Dramaturgo y poeta, Gabriel Peveroni trae desde Uruguay una novela atrayente en su estructura y de fuerte voltaje existencial. Un trío enfrascado en vínculos donde el tobogán se vuelve una metáfora del ascenso y la caída vertiginosa.
› Por Ezequiel Acuña
Se enciende el grabador y empieza a rodar la cinta donde aparece el diálogo un poco delirante entre Nico y María, diez años atrás, en una casa en la playa. Pablo era el encargado de grabar todo escondido en un armario, y ahora es el que escucha la conversación incoherente, histérica, entre sus dos amigos. En paralelo empieza a contar algunas cosas sobre ellos tres. Todos son actores, o se dedican al teatro, o a ser artistas en Montevideo, a principios de los noventa. Nico y María hablan y hablan, es un diálogo digno de la nouvelle vague (vale de ejemplo cualquier película de Godard), no se entiende nada, ni ellos entienden de qué hablan, se empieza a parecer a un juego, una improvisación. Entonces se abren los corchetes y Pablo cuenta que sentía algo por María a pesar de que era la novia de Nico; cuenta que el plan era jugarle una broma y secuestrarla, relata su noche de sexo con María en un motel después de un recital, su traición a Nico. Se cierran los corchetes y sigue el diálogo sin didascalias, Nico mete a María en la bañera, le saca la venda, hablan de lo que no fue y de lo que no será, de los sueños, de la muerte, de lo trascendente y de la mierda. Como si la cinta siguiera corriendo en paralelo a los pensamientos de Pablo, su voz vuelve a cortar el diálogo una y otra vez, y confiesa que nadie sabe de esas grabaciones. Después de la casa en la playa Nico y María desaparecieron, él no dijo nada, hizo de cuenta que no sabía nada, y los siguientes años se volvió loco. Empezó el tobogán. ¿Estaban muertos? No sabemos, es probable.

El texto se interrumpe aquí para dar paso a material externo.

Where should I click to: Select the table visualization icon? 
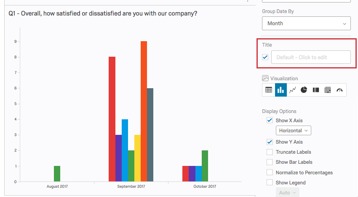click(x=269, y=90)
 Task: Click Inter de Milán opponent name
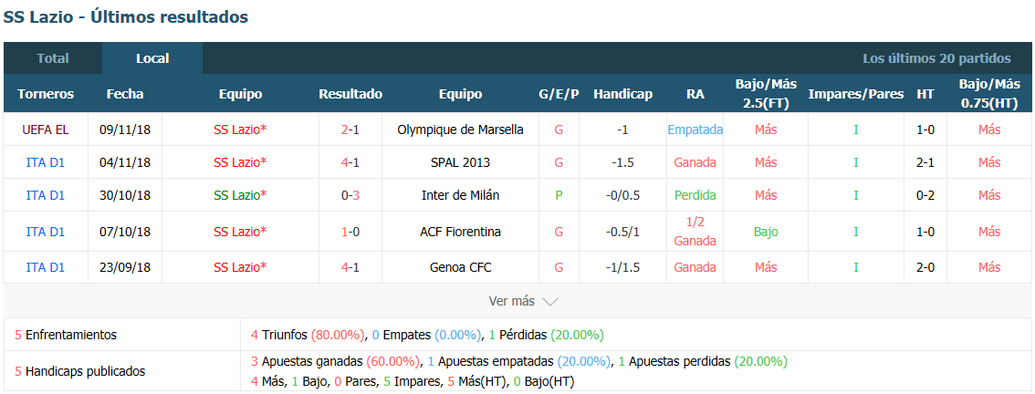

Todo hace pensar que se suicidaron, sobre todo el sentimiento punk que abunda en la conversación, aspiran una raya atrás de otra y cotorrean, es todo rap puro. Pero hay un espíritu de época: están en el año en que Cobain se suicida.
A medida que la novela avanza, entre los fantasmas que lo persiguen a Pablo y la psicosis que inunda a esa parejita en una bañadera, se plantea sobre todo una pelea, una discusión, entre la máquina y la voz humana, entre la anestesia y la improvisación. La tensión está presente primero entre la voz narradora de Pablo y la grabación, pero también forma parte del tema de la conversación entre Nico y María: ellos quieren hablar sin parar, como máquinas, pero no repetir discursos alienados.
Gabriel Peveroni (Montevideo, 1969) es novelista, poeta y sobre todo dramaturgo. Su obra Groenlandia es tal vez una de las más conocidas, premiada en Uruguay, estrenada también en Nueva York, y lo ubica dentro del nuevo teatro sensorial, irracional, caótico (y en realidad, más bien, absurdo) que en los últimos lustros empezó a crecer en el río de La Plata. Tobogán blanco tiene en común con Groenlandia la obsesión por la búsqueda de lo perdido y una frase central de la obra de teatro que Nico repite: “un escenario vacío está más cerca de Dios”.
Sin lugar a dudas, el juego constante dentro de Tobogán blanco entre la narración y el guión, entre la novela y el teatro, le da un encanto muy particular que resulta inevitable asociar con Manuel Puig, algo a mitad de camino entre Maldición eterna... y El beso de la mujer araña, con el paralelo entre el diálogo y las películas. La destreza de Gabriel Peveroni para fundir recursos, para enredar historias, la sencilla forma en que todo se va mezclando y deslizando hacia el final, resulta definitivamente deliciosa. De la abstracción, los aforismos y el juego de palabras casi adolescente, la conversación de Nico y María va fluyendo hacia algo más real, algo más concreto, dejando en evidencia el juego y convirtiéndose en una confesión o una discusión de pareja. O una declaración frente al mundo. La historia de Pablo fluye como un thriller sobrenatural, sospechoso y paranoico, pero brutal. La imagen del tobogán no es para nada gratuita, ni siquiera demasiado metafórica. Con un comienzo allá, en las alturas –en un escenario casi vacío–, la novela se desliza hacia el suelo vertiginosamente, y lo atraviesa para terminar en el infierno más visceral.